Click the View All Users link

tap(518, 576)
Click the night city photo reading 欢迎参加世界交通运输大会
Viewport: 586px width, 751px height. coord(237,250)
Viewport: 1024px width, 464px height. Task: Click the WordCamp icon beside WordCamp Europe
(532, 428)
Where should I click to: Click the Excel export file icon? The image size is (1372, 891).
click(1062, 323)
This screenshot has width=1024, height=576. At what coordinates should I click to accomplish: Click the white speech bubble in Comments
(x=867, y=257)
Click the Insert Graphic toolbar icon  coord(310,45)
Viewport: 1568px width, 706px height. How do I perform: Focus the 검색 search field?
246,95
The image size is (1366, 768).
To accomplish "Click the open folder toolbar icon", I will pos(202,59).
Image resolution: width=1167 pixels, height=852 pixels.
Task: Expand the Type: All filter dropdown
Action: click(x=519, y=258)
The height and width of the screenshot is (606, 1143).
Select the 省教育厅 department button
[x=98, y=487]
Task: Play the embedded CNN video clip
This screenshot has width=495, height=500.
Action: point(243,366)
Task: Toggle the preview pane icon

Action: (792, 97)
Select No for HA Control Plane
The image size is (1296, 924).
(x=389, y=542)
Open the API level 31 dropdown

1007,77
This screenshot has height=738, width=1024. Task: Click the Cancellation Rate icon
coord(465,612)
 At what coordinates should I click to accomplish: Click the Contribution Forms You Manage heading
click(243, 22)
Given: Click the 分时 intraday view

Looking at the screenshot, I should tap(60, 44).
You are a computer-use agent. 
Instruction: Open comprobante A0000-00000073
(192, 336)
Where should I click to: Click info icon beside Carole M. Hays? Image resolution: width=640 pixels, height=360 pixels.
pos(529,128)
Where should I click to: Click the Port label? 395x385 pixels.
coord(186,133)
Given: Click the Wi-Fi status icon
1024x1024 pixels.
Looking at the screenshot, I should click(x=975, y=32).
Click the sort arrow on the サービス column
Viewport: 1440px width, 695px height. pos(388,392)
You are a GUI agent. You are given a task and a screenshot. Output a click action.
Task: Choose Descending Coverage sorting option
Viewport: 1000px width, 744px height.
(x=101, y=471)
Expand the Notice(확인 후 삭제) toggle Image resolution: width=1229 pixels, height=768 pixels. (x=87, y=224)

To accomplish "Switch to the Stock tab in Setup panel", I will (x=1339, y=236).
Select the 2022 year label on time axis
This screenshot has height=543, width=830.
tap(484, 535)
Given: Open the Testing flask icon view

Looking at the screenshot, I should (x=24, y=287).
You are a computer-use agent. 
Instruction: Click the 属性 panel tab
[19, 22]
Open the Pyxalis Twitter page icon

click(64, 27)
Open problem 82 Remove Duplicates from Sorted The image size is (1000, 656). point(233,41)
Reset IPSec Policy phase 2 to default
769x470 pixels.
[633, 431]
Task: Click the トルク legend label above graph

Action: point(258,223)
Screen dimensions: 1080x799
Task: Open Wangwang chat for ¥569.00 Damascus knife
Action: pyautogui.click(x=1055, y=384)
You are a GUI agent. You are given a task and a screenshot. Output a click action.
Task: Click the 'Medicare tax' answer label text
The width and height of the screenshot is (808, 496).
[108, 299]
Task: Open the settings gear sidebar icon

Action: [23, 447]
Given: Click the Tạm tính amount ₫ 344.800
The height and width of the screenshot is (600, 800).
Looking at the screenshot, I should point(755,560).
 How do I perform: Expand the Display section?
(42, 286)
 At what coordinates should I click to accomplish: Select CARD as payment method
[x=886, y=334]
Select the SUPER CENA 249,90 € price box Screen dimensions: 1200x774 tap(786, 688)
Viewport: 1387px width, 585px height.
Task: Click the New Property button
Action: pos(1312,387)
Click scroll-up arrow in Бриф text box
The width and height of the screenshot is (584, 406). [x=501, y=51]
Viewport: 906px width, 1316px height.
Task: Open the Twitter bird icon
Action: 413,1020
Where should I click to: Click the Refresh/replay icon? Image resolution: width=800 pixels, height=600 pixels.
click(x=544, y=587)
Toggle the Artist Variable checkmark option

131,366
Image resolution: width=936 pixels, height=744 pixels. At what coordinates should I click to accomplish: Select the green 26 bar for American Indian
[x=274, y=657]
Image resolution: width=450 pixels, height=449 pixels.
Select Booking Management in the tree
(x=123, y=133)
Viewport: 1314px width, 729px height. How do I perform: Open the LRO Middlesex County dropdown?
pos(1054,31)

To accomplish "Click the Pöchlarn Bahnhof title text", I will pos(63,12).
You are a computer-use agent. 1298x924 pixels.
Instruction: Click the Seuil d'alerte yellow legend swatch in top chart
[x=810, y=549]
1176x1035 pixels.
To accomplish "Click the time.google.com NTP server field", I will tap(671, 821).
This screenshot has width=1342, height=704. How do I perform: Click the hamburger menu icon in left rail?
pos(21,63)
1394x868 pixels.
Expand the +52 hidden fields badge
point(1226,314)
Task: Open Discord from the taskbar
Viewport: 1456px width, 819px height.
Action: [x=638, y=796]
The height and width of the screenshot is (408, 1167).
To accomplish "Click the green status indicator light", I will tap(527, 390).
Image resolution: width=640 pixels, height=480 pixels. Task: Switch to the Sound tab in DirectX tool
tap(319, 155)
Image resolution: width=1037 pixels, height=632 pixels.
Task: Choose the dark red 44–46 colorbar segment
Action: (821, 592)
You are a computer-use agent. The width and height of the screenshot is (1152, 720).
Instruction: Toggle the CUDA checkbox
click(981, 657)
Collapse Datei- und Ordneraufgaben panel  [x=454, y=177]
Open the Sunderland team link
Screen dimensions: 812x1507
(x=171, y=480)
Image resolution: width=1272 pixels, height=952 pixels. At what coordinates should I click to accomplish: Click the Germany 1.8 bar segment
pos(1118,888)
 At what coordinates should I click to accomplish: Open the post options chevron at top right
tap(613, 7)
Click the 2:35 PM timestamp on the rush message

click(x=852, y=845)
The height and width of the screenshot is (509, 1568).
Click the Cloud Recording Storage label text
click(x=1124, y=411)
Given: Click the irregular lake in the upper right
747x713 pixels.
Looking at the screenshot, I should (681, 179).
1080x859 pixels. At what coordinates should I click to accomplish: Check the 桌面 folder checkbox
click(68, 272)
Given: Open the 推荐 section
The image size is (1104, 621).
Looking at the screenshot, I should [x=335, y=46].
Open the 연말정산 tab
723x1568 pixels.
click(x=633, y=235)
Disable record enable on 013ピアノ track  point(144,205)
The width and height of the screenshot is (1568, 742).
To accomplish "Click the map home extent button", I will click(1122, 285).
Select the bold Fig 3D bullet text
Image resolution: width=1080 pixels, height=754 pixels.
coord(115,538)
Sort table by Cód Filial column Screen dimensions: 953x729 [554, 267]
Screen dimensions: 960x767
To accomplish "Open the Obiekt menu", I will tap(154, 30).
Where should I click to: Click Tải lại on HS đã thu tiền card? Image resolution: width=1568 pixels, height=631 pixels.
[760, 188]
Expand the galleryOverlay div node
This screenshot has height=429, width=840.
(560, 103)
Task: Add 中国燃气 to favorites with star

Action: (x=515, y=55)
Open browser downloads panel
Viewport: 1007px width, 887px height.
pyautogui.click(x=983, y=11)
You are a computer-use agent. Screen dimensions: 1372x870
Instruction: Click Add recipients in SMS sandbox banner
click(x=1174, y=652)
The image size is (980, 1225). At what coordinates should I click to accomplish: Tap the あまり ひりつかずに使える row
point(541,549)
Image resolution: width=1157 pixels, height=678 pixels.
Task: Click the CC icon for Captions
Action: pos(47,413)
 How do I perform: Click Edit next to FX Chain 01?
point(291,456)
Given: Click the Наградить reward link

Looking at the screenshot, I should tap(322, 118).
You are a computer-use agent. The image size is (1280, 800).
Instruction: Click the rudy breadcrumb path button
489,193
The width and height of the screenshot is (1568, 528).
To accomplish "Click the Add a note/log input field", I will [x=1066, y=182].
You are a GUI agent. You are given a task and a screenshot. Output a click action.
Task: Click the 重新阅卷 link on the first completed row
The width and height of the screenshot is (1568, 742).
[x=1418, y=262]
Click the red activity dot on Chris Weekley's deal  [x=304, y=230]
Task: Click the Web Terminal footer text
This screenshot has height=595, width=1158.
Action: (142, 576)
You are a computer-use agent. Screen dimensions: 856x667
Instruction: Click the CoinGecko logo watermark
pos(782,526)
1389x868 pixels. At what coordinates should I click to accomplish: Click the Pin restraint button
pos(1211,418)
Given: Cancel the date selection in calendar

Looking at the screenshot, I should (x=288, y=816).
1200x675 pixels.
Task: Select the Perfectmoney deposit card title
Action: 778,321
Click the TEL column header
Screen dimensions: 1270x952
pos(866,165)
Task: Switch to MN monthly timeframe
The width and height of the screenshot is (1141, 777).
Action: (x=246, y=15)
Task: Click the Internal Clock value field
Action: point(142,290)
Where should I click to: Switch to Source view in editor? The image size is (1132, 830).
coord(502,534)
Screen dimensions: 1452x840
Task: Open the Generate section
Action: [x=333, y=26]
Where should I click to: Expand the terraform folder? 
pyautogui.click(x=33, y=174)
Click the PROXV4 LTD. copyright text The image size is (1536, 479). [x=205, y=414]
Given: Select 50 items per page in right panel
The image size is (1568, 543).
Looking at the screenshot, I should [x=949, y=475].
● ● ● ●
### Exercise
Convert the items starting at the line containing "Given: Click the 分时 intraday view" and ending at the line containing "Action: pyautogui.click(x=1055, y=384)" into a Markdown table with the columns Row and Line. Number each row and leave out blank lines.

### Answer to this exercise
| Row | Line |
|---|---|
| 1 | Given: Click the 分时 intraday view |
| 2 | Looking at the screenshot, I should tap(60, 44). |
| 3 | You are a computer-use agent.  |
| 4 | Instruction: Open comprobante A0000-00000073 |
| 5 | (192, 336) |
| 6 | Where should I click to: Click info icon beside Carole M. Hays? Image resolution: width=640 pixels, height=360 pixels. |
| 7 | pos(529,128) |
| 8 | Where should I click to: Click the Port label? 395x385 pixels. |
| 9 | coord(186,133) |
| 10 | Given: Click the Wi-Fi status icon |
| 11 | 1024x1024 pixels. |
| 12 | Looking at the screenshot, I should click(x=975, y=32). |
| 13 | Click the sort arrow on the サービス column |
| 14 | Viewport: 1440px width, 695px height. pos(388,392) |
| 15 | You are a GUI agent. You are given a task and a screenshot. Output a click action. |
| 16 | Task: Choose Descending Coverage sorting option |
| 17 | Viewport: 1000px width, 744px height. |
| 18 | (x=101, y=471) |
| 19 | Expand the Notice(확인 후 삭제) toggle Image resolution: width=1229 pixels, height=768 pixels. (x=87, y=224) |
| 20 | To accomplish "Switch to the Stock tab in Setup panel", I will (x=1339, y=236). |
| 21 | Select the 2022 year label on time axis |
| 22 | This screenshot has height=543, width=830. |
| 23 | tap(484, 535) |
| 24 | Given: Open the Testing flask icon view |
| 25 | Looking at the screenshot, I should (x=24, y=287). |
| 26 | You are a computer-use agent.  |
| 27 | Instruction: Click the 属性 panel tab |
| 28 | [19, 22] |
| 29 | Open the Pyxalis Twitter page icon |
| 30 | click(64, 27) |
| 31 | Open problem 82 Remove Duplicates from Sorted The image size is (1000, 656). point(233,41) |
| 32 | Reset IPSec Policy phase 2 to default |
| 33 | 769x470 pixels. |
| 34 | [633, 431] |
| 35 | Task: Click the トルク legend label above graph |
| 36 | Action: point(258,223) |
| 37 | Screen dimensions: 1080x799 |
| 38 | Task: Open Wangwang chat for ¥569.00 Damascus knife |
| 39 | Action: pyautogui.click(x=1055, y=384) |